HR Balanced Scorecard

It is the most widely used business performance measurement framework, introduced by Robert S. Kaplan and David P. Norton in 1992. Balanced scorecards were initially focused on finding a way to report on leading indicators of a business’s health, they were refocused to measure the firm’s strategy that directly relate to the firm’s strategy. Usually the balanced scorecard is broken down into four sections, called perspectives, as

  • The financial perspective – The strategy for growth, profitability and risk from the shareholder’s perspective. It focuses on the ability to provide financial profitability and stability for private organizations or cost-efficiency/effectiveness for public organizations.
  • The customer perspective – The strategy for creating value and differentiation from the perspective of the customer. It focuses on the ability to provide quality goods and services, delivery effectiveness, and customer satisfaction
  • The internal business perspective – The strategic priorities for various business processes that create customer and shareholder satisfaction. It aims for internal processes that lead to “financial” goals
  • The learning and growth perspective – The priorities to create a climate that supports organizational change, innovation and growth. It targets the ability of employees, technology tools and effects of change to support organizational goals.

The Balanced Scorecard is needed due to various factors, as

  • Focus on traditional financial accounting measures such as ROA, ROE, EPS gives misleading signals to executives with regards to quality and innovation. It is important to look at the means used to achieve outcomes such as ROA, not just focus on the outcomes themselves.
  • Executive performance needs to be judged on success at meeting a mix of both financial and non-financial measures to effectively operate a business.
  • Some non-financial measures are drivers of financial outcome measures which give managers more control to take corrective actions quickly.
  • Too many measures, such as hundreds of possible cost accounting index measures, can confuse and distract an executive from focusing on important strategic priorities. The balanced scorecard disciplines an executive to focus on several important measures that drive the strategy.

The scorecard approach keeps the company’s vision, mission, and goals centric. Additionally, it considers the four different perspectives of financial, customer, internal business process, and learning and growth to assess performance.
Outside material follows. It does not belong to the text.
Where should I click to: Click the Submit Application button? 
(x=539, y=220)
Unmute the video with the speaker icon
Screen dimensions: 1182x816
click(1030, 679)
All perspectives impact how the organization is doing.

HR Balanced Scorecard

Similar to balanced scorecard (BSC) as above, HR department scorecard involves perspectives

  • Financial
  • Internal
  • Customer
  • Learning / Growth

Internal Business or Strategic Perspective

Since the basis for the HR Balanced Scorecard is achieving business goals, the aligned HR Strategic objectives are the drivers for the entire model.

“How do our internal processes function to efficiently deliver products and services, and how can we improve our efficiency?”

It can be implemented as

  • Metric: Servicing customer calls in our call center.
  • Target 1: Answer each incoming phone call from a customer within one minute.
  • Target 2: Decrease the number of dropped calls to less than 2%.
  • Method: This metric will measure the elapsed time from the moment when incoming phone call reaches our network to the time it is picked up by an operator. An automated phone auditing IT system will be implemented to track phone statistics.
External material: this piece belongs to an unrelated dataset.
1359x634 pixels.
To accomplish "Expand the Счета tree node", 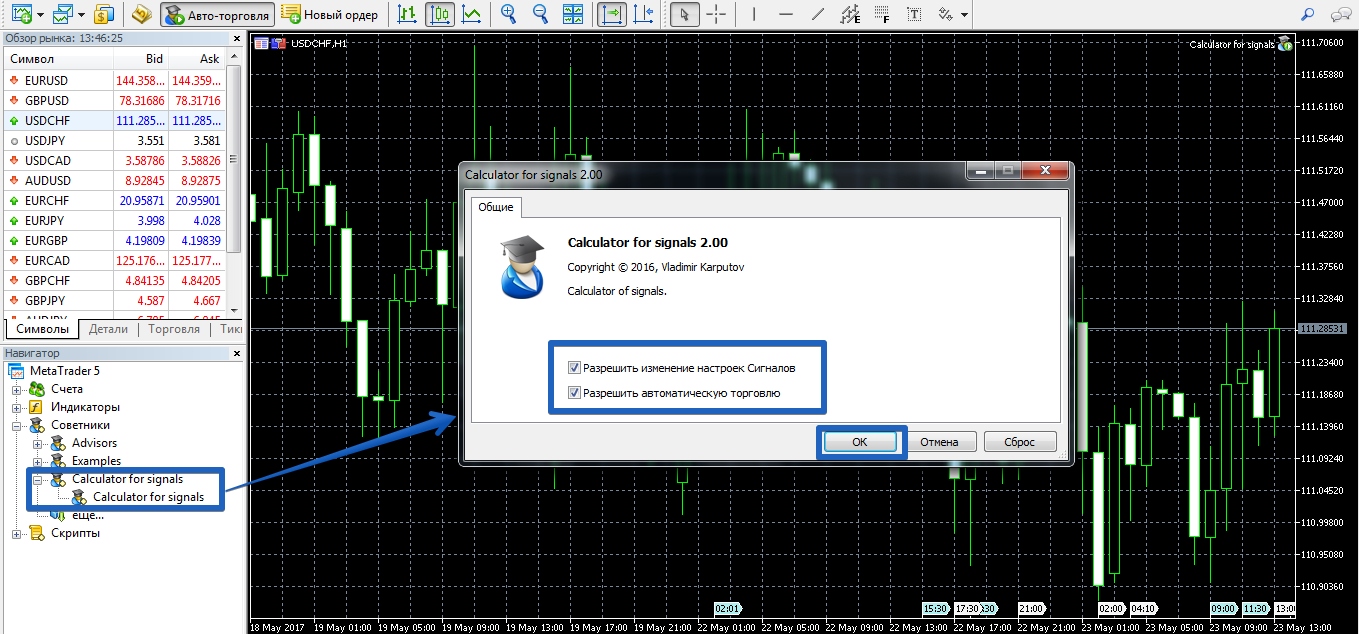I will click(x=17, y=389).
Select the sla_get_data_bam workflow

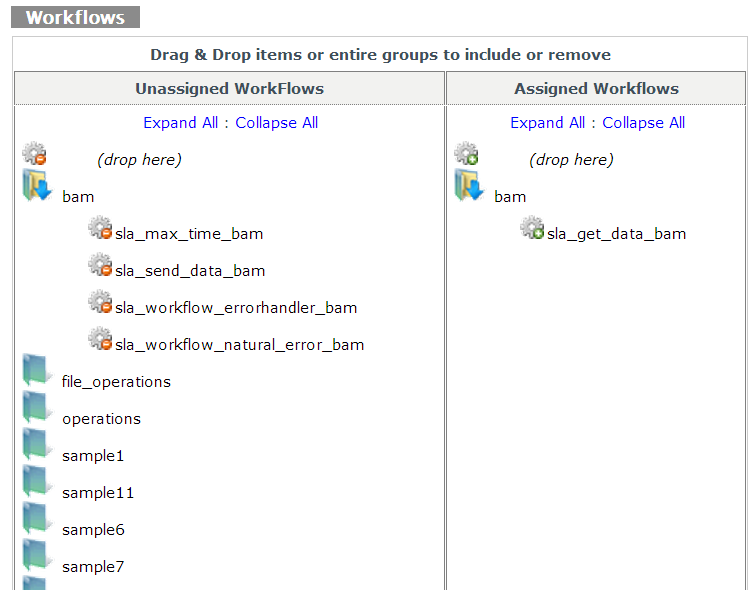tap(616, 234)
Learning and growth or Operations Perspective

The focus was primarily in three areas: staffing, technology, and HR processes and transactions.

“How well are we positioned to ensure that goals are met in the future?”

It can be implemented as

  • Metric: Staff development.
  • Target: Each employee has to take training ABC by the end of March next year and succeed at least 80% score on a test.
  • Method: The company will offer training ABC that will be followed by a test.

Customer Perspective

Includes measures of how HR is viewed by the key customer segments. Survey results were used to track customer perceptions of service as well as assess overall employee engagement, competitive capability, and links to productivity.

“How well are we meeting the needs of our customers, and how can we make them more satisfied?”

It can be implemented as

  • Metric: Overall satisfaction ratings measured via surveys and polls.
  • Target: At least 4.00 out of 5.0 from each of the major customer groups: youth, adult, elderly.
  • Method: A final question in each survey asks the respondent to rate his or her overall satisfaction. Data for this metric is compiled monthly.

Financial Perspective

Addresses how HR adds measurable financial value to the organisation, including measures of ROI in training, technology, staffing, risk management, and cost of service delivery

“How well are our finances managed to achieve our mission?”

It can be implemented as

  • Metric: The Sales department expenditures as a proportion of company expenditures.
  • Target 1: The Sales department expenditures will be less than 20% of the total company expenditures.
  • Target 2: The Sales department expenditures will grow at the same or lower rate than revenues from sales.
  • Method: Total expenditures of company and revenues from sales figures will be obtained from the corporate accounting system. Expenditures for the Sales department will be obtained from intradepartmental book-keeping system. These two figures will be used to calculate the percent.